- **EXERCISE**:
Write out the records below word for word, from the line with "Screen dimensions: 725x611" through the line with "Action: pyautogui.click(x=113, y=214)", including both of those lines. Leave any pictures out of your answer.

- **MATERIAL PROVIDED**:
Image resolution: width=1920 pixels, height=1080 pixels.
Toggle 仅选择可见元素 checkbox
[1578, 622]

==

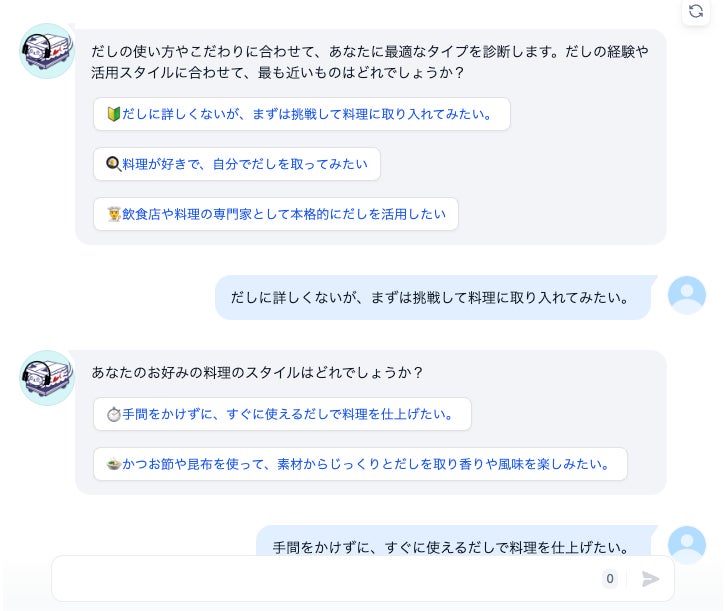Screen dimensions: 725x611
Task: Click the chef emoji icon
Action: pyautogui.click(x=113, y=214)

- **TASK ANSWER**:
Screen dimensions: 725x611
Task: Click the chef emoji icon
Action: pyautogui.click(x=113, y=214)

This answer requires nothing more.